Entries:
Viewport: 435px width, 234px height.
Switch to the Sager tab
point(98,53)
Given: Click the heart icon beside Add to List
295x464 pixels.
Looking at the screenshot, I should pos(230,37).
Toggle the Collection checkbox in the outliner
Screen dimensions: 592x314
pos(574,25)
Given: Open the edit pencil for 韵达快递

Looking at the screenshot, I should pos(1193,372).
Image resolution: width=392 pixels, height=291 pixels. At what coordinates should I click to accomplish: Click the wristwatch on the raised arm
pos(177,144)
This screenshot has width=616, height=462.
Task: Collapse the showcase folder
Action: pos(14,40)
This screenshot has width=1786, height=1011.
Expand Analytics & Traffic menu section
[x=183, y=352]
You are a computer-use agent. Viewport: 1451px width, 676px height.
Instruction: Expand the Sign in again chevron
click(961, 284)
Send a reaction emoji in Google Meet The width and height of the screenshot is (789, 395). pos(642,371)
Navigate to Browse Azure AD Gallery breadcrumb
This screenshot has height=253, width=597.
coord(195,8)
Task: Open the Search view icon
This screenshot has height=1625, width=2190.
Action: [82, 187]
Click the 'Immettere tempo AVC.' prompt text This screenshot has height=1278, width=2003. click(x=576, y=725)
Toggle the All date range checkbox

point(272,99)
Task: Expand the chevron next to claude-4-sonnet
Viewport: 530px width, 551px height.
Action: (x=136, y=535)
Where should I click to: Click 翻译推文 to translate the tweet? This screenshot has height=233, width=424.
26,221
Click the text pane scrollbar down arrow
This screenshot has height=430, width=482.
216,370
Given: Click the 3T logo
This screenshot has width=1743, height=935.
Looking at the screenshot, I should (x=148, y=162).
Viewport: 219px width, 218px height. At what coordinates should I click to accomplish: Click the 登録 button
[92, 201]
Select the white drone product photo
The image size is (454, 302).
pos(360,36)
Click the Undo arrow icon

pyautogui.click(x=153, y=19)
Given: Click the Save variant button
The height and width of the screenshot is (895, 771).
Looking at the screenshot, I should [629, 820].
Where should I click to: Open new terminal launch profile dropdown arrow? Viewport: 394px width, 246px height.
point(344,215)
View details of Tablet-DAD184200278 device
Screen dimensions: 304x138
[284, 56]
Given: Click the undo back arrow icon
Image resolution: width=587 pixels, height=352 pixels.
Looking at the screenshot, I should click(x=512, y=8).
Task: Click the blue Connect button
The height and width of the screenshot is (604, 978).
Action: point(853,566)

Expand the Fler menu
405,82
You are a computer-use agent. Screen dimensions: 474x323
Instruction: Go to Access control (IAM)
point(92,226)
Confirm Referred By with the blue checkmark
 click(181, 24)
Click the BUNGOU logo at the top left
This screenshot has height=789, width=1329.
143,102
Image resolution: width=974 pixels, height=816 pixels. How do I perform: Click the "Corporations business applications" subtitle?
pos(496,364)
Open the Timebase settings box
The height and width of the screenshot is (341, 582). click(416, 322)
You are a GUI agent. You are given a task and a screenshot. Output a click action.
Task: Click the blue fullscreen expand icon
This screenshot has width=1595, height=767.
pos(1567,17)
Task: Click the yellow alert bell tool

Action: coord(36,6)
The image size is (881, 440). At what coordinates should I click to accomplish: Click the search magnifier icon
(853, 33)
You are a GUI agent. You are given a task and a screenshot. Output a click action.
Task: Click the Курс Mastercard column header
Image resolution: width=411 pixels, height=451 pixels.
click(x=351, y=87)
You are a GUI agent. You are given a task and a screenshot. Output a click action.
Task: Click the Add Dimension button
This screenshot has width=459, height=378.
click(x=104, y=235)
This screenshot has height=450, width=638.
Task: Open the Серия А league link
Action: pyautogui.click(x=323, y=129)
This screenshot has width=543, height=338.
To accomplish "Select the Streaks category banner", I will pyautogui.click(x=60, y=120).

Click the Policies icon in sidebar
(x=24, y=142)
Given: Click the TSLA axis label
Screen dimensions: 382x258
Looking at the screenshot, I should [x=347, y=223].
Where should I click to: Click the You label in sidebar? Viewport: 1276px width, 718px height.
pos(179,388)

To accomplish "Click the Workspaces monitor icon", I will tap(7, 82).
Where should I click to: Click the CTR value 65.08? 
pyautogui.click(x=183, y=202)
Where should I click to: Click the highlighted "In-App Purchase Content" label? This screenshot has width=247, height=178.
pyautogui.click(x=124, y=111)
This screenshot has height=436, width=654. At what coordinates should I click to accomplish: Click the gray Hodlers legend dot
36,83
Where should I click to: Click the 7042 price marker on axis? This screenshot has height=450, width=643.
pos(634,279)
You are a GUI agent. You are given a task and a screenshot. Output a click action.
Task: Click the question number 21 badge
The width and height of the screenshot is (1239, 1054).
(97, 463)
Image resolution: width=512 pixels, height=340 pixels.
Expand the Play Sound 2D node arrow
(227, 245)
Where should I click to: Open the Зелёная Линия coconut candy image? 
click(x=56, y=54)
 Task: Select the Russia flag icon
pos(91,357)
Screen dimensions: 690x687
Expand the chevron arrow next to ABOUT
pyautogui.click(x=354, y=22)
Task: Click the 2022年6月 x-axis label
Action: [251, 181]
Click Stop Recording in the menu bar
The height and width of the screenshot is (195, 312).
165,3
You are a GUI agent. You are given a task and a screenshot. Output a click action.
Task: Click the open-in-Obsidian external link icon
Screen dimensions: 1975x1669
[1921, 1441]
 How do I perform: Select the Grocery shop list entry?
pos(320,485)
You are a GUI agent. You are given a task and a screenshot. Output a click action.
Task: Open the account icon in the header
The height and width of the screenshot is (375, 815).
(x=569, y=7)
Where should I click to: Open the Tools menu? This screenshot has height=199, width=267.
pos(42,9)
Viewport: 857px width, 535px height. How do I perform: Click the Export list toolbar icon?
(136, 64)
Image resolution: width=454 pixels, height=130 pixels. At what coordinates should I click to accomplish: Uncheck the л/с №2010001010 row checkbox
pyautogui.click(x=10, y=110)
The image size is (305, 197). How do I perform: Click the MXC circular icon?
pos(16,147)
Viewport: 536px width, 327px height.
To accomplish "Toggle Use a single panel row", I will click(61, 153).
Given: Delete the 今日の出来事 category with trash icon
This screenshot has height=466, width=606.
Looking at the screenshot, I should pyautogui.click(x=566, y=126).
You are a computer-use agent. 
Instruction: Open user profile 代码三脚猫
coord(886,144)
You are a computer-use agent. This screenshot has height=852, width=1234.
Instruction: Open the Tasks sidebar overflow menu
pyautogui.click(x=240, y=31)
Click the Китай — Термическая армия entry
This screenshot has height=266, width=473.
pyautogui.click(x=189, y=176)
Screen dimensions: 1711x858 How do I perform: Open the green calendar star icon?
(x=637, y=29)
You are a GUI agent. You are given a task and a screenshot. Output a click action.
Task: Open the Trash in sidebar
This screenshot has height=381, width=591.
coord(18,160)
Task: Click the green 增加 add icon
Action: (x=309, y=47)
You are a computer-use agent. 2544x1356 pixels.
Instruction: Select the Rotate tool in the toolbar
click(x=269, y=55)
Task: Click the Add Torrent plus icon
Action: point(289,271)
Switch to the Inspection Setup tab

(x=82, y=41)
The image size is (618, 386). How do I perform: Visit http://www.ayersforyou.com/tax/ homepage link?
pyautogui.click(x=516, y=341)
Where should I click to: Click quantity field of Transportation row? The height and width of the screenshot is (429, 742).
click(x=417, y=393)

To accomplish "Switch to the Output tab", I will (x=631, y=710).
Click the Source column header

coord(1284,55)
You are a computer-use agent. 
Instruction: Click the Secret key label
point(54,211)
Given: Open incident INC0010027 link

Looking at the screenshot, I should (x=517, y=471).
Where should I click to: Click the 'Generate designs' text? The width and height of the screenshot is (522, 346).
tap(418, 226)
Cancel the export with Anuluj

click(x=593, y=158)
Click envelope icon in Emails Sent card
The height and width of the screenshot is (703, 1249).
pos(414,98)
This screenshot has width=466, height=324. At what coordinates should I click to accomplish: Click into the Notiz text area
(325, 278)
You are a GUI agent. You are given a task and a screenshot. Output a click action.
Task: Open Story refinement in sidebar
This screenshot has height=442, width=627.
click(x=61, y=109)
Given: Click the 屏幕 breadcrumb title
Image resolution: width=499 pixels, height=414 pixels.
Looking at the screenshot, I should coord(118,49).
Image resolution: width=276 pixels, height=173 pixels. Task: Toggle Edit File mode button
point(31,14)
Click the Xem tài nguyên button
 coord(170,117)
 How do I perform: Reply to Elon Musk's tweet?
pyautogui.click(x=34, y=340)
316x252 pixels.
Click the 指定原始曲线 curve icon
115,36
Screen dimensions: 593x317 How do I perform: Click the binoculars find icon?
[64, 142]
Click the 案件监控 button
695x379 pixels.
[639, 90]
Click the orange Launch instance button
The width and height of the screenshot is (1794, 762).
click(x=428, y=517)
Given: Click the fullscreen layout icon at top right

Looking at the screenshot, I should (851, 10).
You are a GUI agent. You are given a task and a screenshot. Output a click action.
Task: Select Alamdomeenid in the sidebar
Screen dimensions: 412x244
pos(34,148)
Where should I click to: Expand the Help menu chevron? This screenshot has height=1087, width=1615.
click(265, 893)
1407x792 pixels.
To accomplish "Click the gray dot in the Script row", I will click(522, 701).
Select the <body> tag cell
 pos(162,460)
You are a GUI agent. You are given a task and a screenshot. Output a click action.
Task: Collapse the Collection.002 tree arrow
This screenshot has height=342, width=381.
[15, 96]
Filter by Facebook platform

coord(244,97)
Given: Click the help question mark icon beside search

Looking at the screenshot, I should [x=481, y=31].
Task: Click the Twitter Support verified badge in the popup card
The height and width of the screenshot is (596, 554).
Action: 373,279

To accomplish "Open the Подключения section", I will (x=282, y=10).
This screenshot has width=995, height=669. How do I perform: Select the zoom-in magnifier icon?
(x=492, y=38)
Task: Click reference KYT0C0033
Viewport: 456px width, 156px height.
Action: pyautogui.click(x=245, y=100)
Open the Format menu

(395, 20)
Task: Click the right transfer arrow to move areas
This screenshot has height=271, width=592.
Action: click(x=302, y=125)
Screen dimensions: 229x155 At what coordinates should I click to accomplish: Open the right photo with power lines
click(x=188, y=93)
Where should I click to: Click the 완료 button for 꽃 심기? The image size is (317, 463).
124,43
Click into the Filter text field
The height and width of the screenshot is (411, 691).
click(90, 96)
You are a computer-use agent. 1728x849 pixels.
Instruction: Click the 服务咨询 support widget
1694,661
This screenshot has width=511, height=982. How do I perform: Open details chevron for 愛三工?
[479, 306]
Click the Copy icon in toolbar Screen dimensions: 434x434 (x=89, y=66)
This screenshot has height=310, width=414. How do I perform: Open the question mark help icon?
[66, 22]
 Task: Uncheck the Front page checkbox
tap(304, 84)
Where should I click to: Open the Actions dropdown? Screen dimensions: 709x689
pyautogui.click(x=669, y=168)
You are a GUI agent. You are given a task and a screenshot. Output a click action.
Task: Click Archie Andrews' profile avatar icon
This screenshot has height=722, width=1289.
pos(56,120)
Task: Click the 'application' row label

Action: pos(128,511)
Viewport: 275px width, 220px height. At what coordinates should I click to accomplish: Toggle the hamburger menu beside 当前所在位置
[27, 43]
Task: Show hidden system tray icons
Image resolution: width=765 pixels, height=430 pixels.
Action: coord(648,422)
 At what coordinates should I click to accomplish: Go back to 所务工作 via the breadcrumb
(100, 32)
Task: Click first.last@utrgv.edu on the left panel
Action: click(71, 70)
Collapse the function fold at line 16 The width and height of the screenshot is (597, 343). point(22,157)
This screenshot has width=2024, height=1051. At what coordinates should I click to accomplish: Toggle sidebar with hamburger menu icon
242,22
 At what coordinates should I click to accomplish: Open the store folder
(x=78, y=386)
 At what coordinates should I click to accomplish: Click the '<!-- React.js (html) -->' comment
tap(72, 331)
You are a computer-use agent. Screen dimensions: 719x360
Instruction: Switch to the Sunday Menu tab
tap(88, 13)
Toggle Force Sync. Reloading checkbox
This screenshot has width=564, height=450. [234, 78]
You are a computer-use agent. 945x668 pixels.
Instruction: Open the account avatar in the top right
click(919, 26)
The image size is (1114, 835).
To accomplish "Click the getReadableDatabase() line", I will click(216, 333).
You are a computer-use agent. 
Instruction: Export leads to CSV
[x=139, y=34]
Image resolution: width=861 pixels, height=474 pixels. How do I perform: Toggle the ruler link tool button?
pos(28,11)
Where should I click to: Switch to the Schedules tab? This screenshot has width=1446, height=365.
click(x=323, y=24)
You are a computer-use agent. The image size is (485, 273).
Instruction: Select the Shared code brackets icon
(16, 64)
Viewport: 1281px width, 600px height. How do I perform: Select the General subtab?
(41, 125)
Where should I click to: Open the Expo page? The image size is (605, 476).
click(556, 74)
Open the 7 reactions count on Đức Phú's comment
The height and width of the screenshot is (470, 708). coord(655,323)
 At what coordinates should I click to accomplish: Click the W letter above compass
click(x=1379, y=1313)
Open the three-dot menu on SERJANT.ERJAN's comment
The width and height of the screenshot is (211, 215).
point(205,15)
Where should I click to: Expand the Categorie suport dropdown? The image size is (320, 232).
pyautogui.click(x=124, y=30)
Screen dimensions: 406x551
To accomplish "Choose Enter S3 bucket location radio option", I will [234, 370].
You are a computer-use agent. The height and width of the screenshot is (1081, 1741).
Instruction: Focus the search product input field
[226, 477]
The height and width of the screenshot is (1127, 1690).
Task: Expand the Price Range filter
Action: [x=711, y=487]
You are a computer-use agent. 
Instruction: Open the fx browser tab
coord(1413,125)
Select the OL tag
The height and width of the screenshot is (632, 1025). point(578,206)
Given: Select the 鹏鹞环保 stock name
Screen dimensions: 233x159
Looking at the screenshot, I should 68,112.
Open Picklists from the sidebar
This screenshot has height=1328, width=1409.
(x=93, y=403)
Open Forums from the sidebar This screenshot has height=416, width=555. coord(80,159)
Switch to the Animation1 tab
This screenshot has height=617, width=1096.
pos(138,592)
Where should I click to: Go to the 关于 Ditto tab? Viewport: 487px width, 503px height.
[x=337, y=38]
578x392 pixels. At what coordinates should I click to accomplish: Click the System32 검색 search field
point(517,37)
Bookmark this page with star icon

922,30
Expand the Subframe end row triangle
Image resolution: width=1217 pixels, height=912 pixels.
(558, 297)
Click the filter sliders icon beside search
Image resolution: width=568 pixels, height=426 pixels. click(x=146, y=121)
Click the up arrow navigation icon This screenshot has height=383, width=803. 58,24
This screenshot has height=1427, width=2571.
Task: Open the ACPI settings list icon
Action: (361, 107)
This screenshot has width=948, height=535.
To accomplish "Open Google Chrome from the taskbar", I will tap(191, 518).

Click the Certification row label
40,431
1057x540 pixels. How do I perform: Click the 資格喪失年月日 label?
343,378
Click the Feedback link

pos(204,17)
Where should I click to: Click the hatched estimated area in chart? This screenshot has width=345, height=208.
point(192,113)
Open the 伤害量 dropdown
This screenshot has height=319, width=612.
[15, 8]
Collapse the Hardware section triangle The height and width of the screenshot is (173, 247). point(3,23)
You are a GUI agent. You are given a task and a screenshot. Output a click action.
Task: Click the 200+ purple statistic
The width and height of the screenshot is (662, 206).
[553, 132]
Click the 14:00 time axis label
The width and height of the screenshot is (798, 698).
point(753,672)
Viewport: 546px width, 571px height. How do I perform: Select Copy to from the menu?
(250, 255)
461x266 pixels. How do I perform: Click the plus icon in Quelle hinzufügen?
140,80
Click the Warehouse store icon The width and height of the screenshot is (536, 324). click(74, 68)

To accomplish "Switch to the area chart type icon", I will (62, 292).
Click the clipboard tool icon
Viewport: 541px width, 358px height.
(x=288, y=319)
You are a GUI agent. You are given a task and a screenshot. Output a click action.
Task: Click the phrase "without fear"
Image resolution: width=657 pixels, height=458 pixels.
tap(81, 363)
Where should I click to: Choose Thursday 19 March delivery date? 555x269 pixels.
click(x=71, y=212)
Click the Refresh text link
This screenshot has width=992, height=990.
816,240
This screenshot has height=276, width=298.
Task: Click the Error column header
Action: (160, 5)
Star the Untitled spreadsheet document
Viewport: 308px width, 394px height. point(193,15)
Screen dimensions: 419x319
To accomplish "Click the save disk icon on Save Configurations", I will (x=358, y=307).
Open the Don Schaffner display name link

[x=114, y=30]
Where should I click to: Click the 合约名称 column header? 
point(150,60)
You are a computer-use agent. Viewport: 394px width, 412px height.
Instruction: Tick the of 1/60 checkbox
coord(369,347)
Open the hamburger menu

Written instruction:
Extract the rows above verbatim, beginning with the one that contains "How do I perform: Reply" and ending with the one that contains "pos(162,460)", and include both of those rows.

Response to this exercise:
 How do I perform: Reply to Elon Musk's tweet?
pyautogui.click(x=34, y=340)
316x252 pixels.
Click the 指定原始曲线 curve icon
115,36
Screen dimensions: 593x317 How do I perform: Click the binoculars find icon?
[64, 142]
Click the 案件监控 button
695x379 pixels.
[639, 90]
Click the orange Launch instance button
The width and height of the screenshot is (1794, 762).
click(x=428, y=517)
Given: Click the fullscreen layout icon at top right

Looking at the screenshot, I should (851, 10).
You are a GUI agent. You are given a task and a screenshot. Output a click action.
Task: Select Alamdomeenid in the sidebar
Screen dimensions: 412x244
pos(34,148)
Where should I click to: Expand the Help menu chevron? This screenshot has height=1087, width=1615.
click(265, 893)
1407x792 pixels.
To accomplish "Click the gray dot in the Script row", I will click(522, 701).
Select the <body> tag cell
 pos(162,460)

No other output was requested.